Just four months earlier, James Byrd Jr., a black man, was walking home along a road in Jasper, Texas. Three white men in a pickup truck—John William King, Lawrence Brewer, and Shawn Allen Berry—offered him a ride. The three men beat Byrd, chained him to the truck, and dragged him to his death.
These two horrifying cases did much to bring hate crimes to public attention, and to communicate a sense of urgency about the need to use the law to fight hate.
One would think, then, that the prosecutions of the Shepard and Byrd murderers under existing laws were inadequate. But the prosecutions were exemplary. Although Wyoming had no hate crimes statute, Henderson only avoided being charged with a capital crime because he plea-bargained for two consecutive natural-life terms, agreeing to testify against McKinney, who led the attack. McKinney’s case went to trial. Convicted of felony murder, kidnapping, and aggravated robbery, he also plea-bargained in the sentencing phase, agreeing never to appeal, never to speak to the press, and never to profit from his crime in exchange for not being put to death. He, too, was sentenced to two consecutive natural-life terms. The Shepard family had to approve both plea-bargains. Henderson and McKinney’s girlfriends were convicted of interfering with the investigation, because they knew of the crime after the fact but did not report it.
Texas also had no hate crimes statute, and the NAACP and other activist groups gave then-governor George W. Bush a very hard time because he refused to endorse one in the wake of the Byrd murder. But Bush was vindicated by the criminal justice system. King and Brewer, who both had longstanding ties to white supremacist groups, received the death penalty. Berry will be in prison for the rest of his natural life. Apparently the jury concluded that Berry’s lack of white supremacist associations made him less of a future danger to society, and future danger is a requirement under Texas’s capital punishment law (in other words, it was not their thoughts that counted against King and Brewer; it was a holistic assessment of the actual danger they represented). One does not have to support the death penalty to believe that the Shepard and Byrd murderers deserved the maximum available punishment in law.
Justice was served for both Matthew Shepard and James Byrd, even though the law was not mandated to take account of the motivating beliefs of the perpetrators. As Laramie prosecutor Cal Rerucha told potential jurors in the Matthew Shepard case, “Whether black or white, rich or poor, Catholic or Protestant, whether we have power or no power, whether we are straight or whether we are gay, we are equal because the Wyoming constitution tells us we are equal.” The jury, and the court, found accordingly.
-=-=-=-=-
● Request 1
From the hate crimes passage, list every man it names as taking part in the killing of Matthew Shepard or James Byrd Jr.
● Request 2
Carry the hate crimes passage forward from its last sentence, keeping its line of argument.

● Information provided
-=-=-=-=-
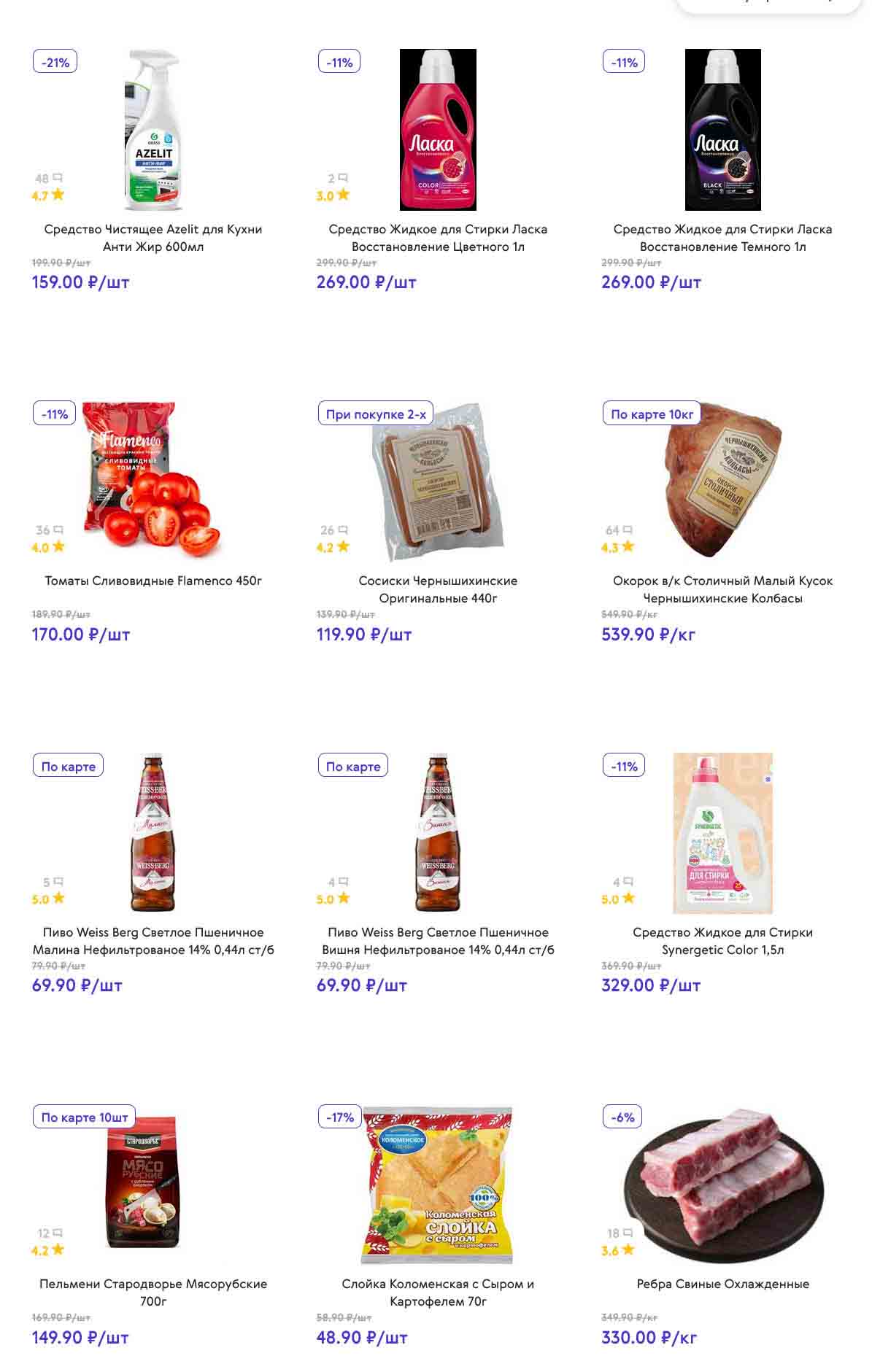Click the review comment icon for Azelit cleaner

pyautogui.click(x=58, y=178)
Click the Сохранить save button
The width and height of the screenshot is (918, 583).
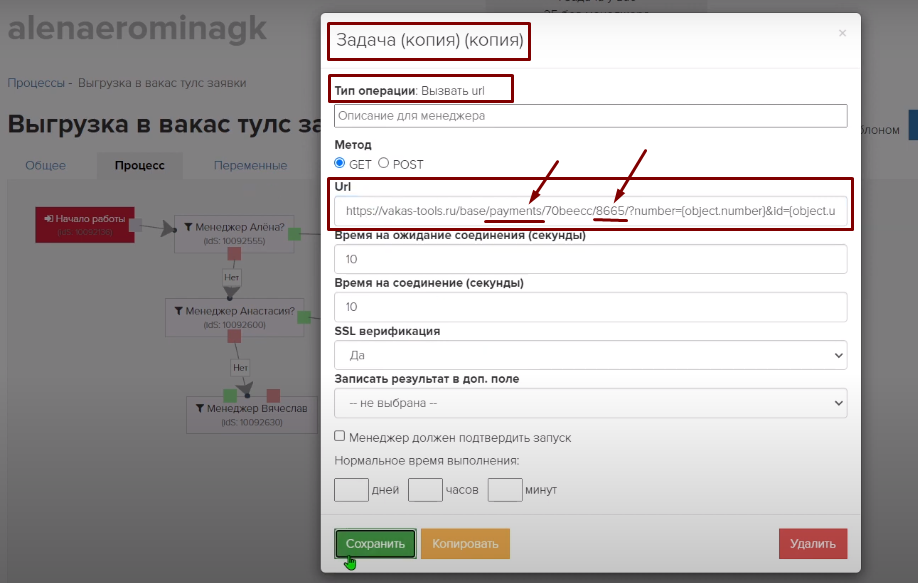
-=-=-=-=-
● Response 1
Henderson, McKinney, John William King, Lawrence Brewer, Shawn Allen Berry

● Response 2
Do the Matthew Shepard and James Byrd prosecutions uphold or detract from the argument for hate crimes laws?
In the United States, hate crimes laws—laws that mandate extra penalties when specific types of animosity are a part of criminal motivation—originate in a challenge to the authority of the state itself, and date to Reconstruction, when Night Riders and unrepentant rebels terrorized freed blacks. The first federal hate crimes laws were promulgated in 1870. Sections 241 and 242, 18 United States Code, are directed against conspiracies to deprive blacks of their rights to freedom and equal protection of the law under the Thirteenth and Fourteenth Amendments. Section 242 specifically constrains law enforcement officials, prohibiting them from acting “under color of law” to target anyone on the basis of “being an alien, or by reason of his color, or race.” But they differ from modern hate crimes legislation in their primary focus on the deprivation of constitutional rights, rather than on the identity of the victim. Attacks on blacks were seen as a conspiracy against the Constitution. As indeed they were.
Hate crimes laws in the civil rights era maintained this focus. The Civil Rights Act of 1968 (18 USC 245), was passed in a time of surging violence against blacks seeking to exercise their constitutional rights, and against their white supporters. It enhanced penalties for crimes targeting individuals on the basis of race, color, religion, or national origin, but only if the crimes occurred in the context of the victims’ engagement in six specified protected categories of activity. Broadly, these categories embraced any pursuit provided, required, or supported by government; any activity involving working; and traveling. The 2009 Hate Crimes Prevention Act removes these protected categories, previously required to define hate crime in federal law. This is something qualitatively new in federal jurisdiction.
This change is part of a shift in the concept of hate crimes that began when state laws began to address the issue. California was first, in 1978, with a law that recognized protected status in isolation from any protected activity. A hate crime was a crime on the basis of the victim’s identity, rather than on the victim’s equality under the law. California’s protected categories, evoking those of the early federal hate crimes statutes, were race, religion, color, and national origin. Subsequent laws in other states expanded these categories to include things such as age, marital status, and membership in certain types of organizations. While early state laws limited the types of crime for which prosecutors could request enhanced charges, there was a concurrent push to expand the categories of eligible crimes. By 1987, California legislation allowed prosecutors to consider hate crimes enhancement in charging any crime.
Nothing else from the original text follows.